As of today, I have gone a week without smoking cigarettes. This habit, so taboo in contemporary society and even more so in the witchy/metaphysical/new age community, was the vestige in a string of bad habits I’ve managed to break over the years.  I felt shame over the fact that I smoked, but I smoked anyway. A dear friend’s mother died of lung cancer, and still I smoked. Neighbors would slam their windows shut in reaction to my morning smokestack behavior, but still, I smoked. I justified it based on the fact that I had rid myself of all other vices; indeed, that marriage and motherhood were largely incompatible with the word “vice”. As I spoke from my righteous soapbox, however, my convictions felt hollow. I knew that I was harming myself. I knew that my values and beliefs violently clashed with the habit, but I simply didn’t stop. I was the modern day St. Augustine; “give me chastity and continence, but not yet.”

But a week ago, it was time.

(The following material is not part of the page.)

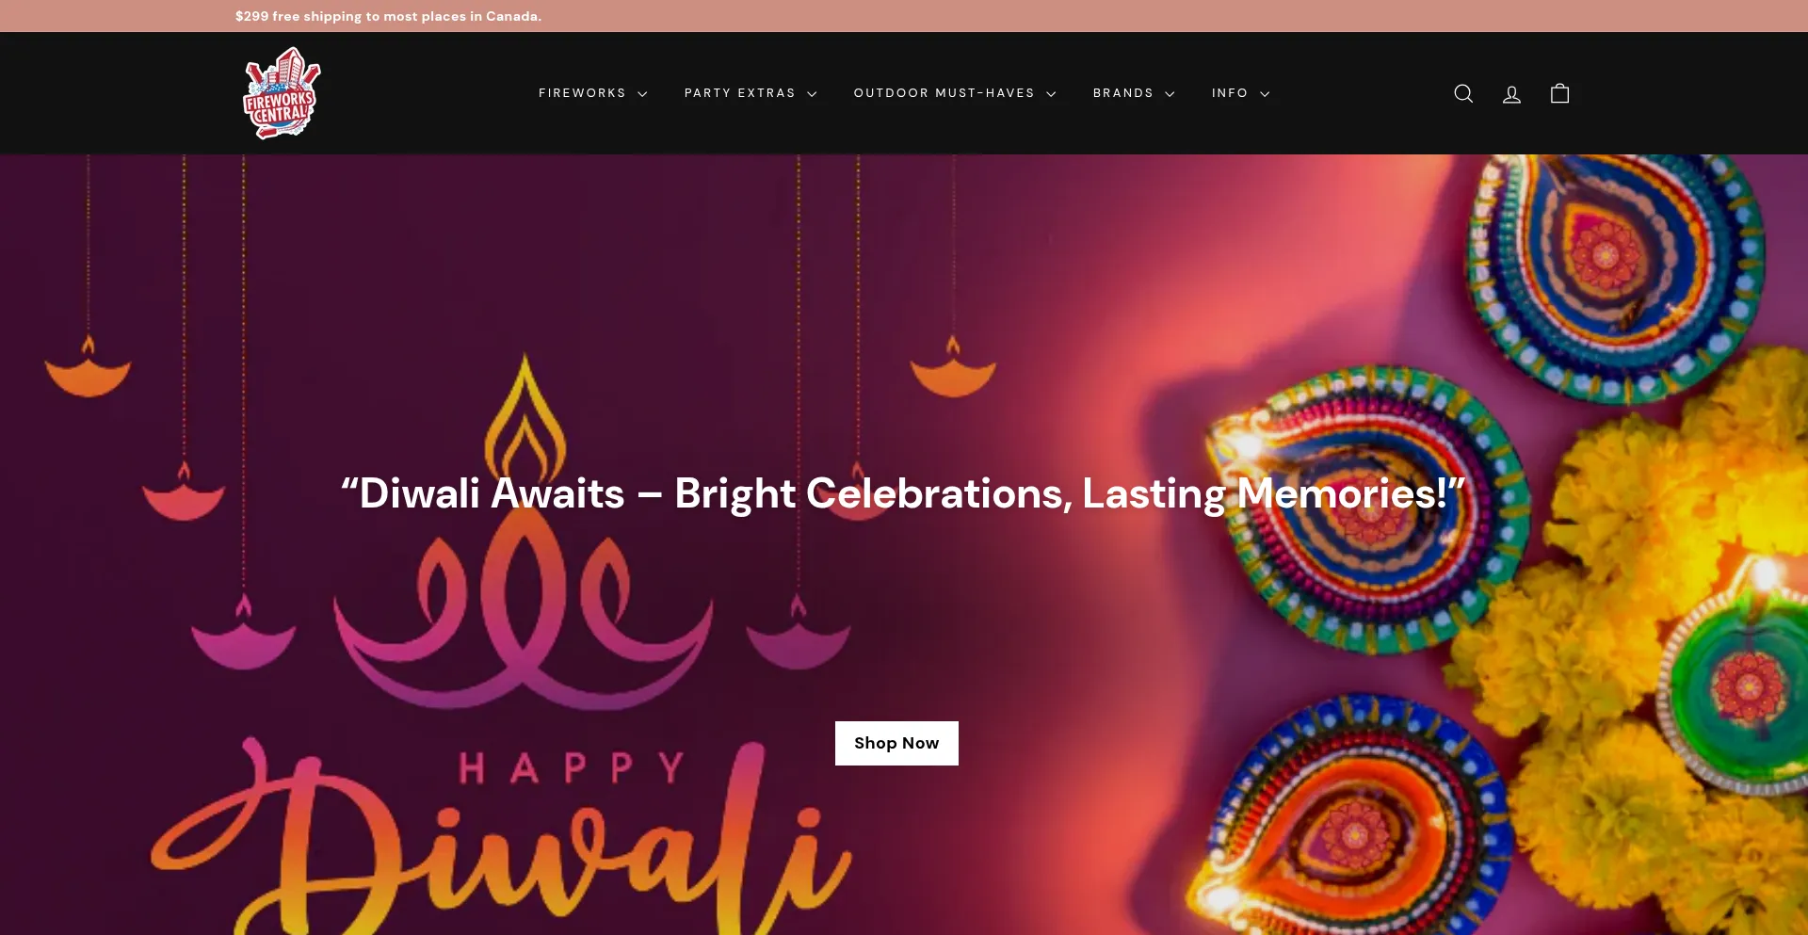
Task: Click the account user icon
Action: pyautogui.click(x=1511, y=93)
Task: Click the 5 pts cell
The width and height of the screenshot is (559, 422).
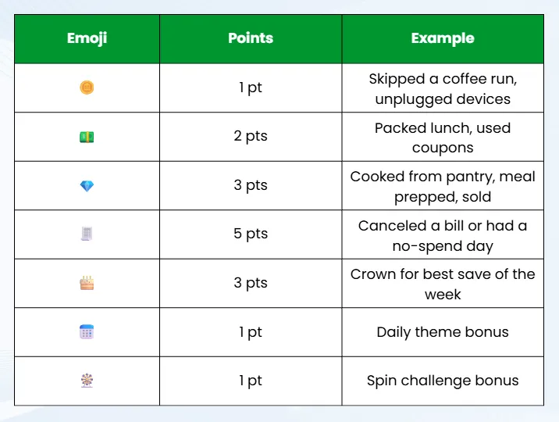Action: tap(251, 234)
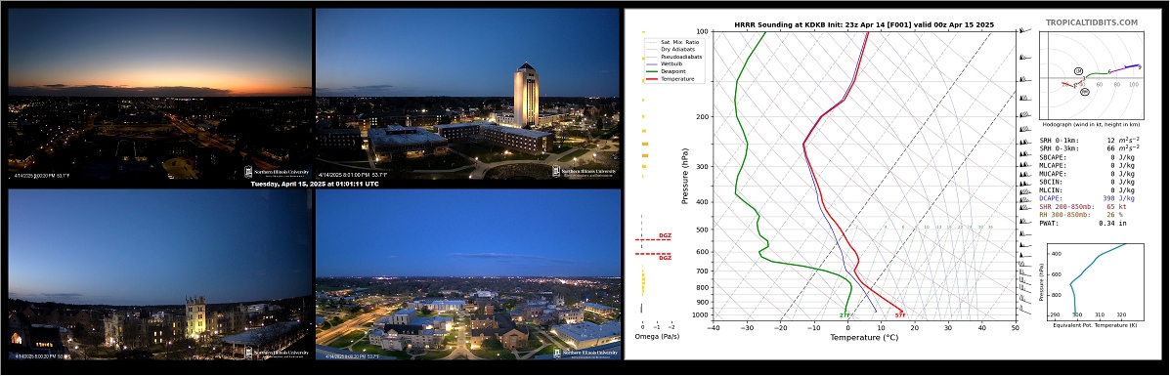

How could I possibly dedicate an entire month to healing without considering the dire effects that smoking was having on my body? How could I ask others to bravely move through their suffering if I wasn’t willing to let go of my own self-harming behavior? Smoking hadn’t made sense for a long time, but I clung to it like a well-loved, ill-fitting jacket. I’d long outgrown it, and it was time to finally bite the bullet and move on.

I’ve had cravings. I’ve been irritable. I’m experiencing insomnia the likes of which I haven’t seen since I spent the summer of 2008 in Norway (ever wonder what it’s like to live and work in a country/season where it doesn’t get dark?) But my energy seems boundless. I’m happier, lighter. Everything seems clearer, somehow. And my muse has flown from her tower to perch comfortably on my shoulder, and oh, how happy I am that she’s here. Sometimes taking care of yourself means letting go of things you love because you know that you’ll be better off without them. Sometimes healing means trimming back the overgrowth to make room for a new, beautiful direction.